General Electric (GE) Healthcare said on Wednesday a shortage of medical dye caused by a Chinese coronavirus lockdown of its production plant in Shanghai, China, has affected not only hospitals in the U.S. and Germany but also in other regions of the world, Reuters reported.
Reuters on May 11 paraphrased a spokesman for GE Healthcare as saying that “the weeks-long outage at the company’s Shanghai production plant due to the city’s COVID-19 [Chinese coronavirus] lockdown is not only affecting U.S. hospitals but also other world regions it did not specify, though to a less extent.”
Some of the largest hospitals in the U.S. prepared this week to endure critical shortages of medical dye normally sourced from GE Healthcare’s Shanghai factory.
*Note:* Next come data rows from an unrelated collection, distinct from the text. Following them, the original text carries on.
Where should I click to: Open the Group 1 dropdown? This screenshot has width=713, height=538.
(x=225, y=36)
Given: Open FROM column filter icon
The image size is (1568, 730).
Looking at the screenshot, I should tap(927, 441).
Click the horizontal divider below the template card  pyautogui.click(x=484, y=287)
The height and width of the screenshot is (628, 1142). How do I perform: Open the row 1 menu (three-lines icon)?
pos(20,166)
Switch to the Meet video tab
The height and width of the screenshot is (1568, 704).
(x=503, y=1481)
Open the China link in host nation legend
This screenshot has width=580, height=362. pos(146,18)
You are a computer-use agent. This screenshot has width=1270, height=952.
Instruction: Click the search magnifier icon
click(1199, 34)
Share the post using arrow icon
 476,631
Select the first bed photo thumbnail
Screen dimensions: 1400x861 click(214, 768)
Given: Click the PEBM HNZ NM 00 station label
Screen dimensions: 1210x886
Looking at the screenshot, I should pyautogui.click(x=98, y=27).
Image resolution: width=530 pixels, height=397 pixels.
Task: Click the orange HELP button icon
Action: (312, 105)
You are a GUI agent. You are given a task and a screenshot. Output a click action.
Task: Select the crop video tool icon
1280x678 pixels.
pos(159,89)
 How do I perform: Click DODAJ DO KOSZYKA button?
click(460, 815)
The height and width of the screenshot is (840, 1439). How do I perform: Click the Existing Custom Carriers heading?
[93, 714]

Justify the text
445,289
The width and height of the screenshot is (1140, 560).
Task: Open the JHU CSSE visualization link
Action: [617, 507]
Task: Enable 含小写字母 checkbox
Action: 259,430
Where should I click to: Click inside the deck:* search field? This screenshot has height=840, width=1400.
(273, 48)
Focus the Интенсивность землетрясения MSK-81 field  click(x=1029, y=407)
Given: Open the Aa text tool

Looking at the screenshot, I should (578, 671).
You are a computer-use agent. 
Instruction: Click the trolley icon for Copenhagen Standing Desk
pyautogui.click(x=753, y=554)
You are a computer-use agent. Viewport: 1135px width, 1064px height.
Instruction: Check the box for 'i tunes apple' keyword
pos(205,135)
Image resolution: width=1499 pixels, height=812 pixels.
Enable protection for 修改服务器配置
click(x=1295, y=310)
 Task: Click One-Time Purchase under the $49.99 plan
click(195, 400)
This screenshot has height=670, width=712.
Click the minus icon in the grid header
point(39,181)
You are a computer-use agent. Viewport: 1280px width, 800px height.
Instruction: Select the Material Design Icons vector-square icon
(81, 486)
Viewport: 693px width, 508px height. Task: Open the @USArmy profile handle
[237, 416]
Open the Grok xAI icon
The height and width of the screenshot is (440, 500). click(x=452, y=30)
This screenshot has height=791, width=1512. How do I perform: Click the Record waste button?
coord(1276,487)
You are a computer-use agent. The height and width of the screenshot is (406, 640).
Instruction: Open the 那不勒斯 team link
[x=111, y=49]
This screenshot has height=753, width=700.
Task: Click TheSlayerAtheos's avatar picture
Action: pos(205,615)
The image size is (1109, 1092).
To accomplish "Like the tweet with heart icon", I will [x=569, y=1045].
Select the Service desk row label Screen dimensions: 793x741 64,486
The medical imaging-focused company, which is a subsidiary of the U.S.-based multinational conglomerate General Electric (GE), has responded to the shortage by asking its manufacturing plant in Ireland to increase its output of medical dye agents and sending the products to hospitals via expedited air freight shipments.
“We are working around the clock to expand capacity of our iodinated contrast media products, including drawing on our global manufacturing network,” GE Healthcare said through a spokesman Wednesday.
The association of German hospitals told Reuters on May 11 that “one of its members had been alerted by the GE unit [in Shanghai] that its contrast agent could go out of stock in June, citing the Shanghai outage.”
The German hospital association said it was “uncertain whether diagnostics procedures would have to be cancelled or to what degree the affected hospital could draw on inventories.”
GE Healthcare’s manufacturing plant in Shanghai reopened earlier this week after a month-long closure caused by the city’s lockdown, which began April 5. Local health officials had yet to allow the factory to return to full capacity as of May 11 due to the Communist Party’s strict anti-epidemic policies, meaning the medical dye shortages continued unabated.
GE Healthcare has been suffering from a shortage of its Shanghai-produced medical dye products since at least mid-April. The medical equipment company issued a letter to customers April 19 in which it revealed it was “rationing orders for its iohexol products after a COVID-19 [Chinese coronavirus] lockdown temporarily shut down its production facility for iodinated contrast media in Shanghai, China.”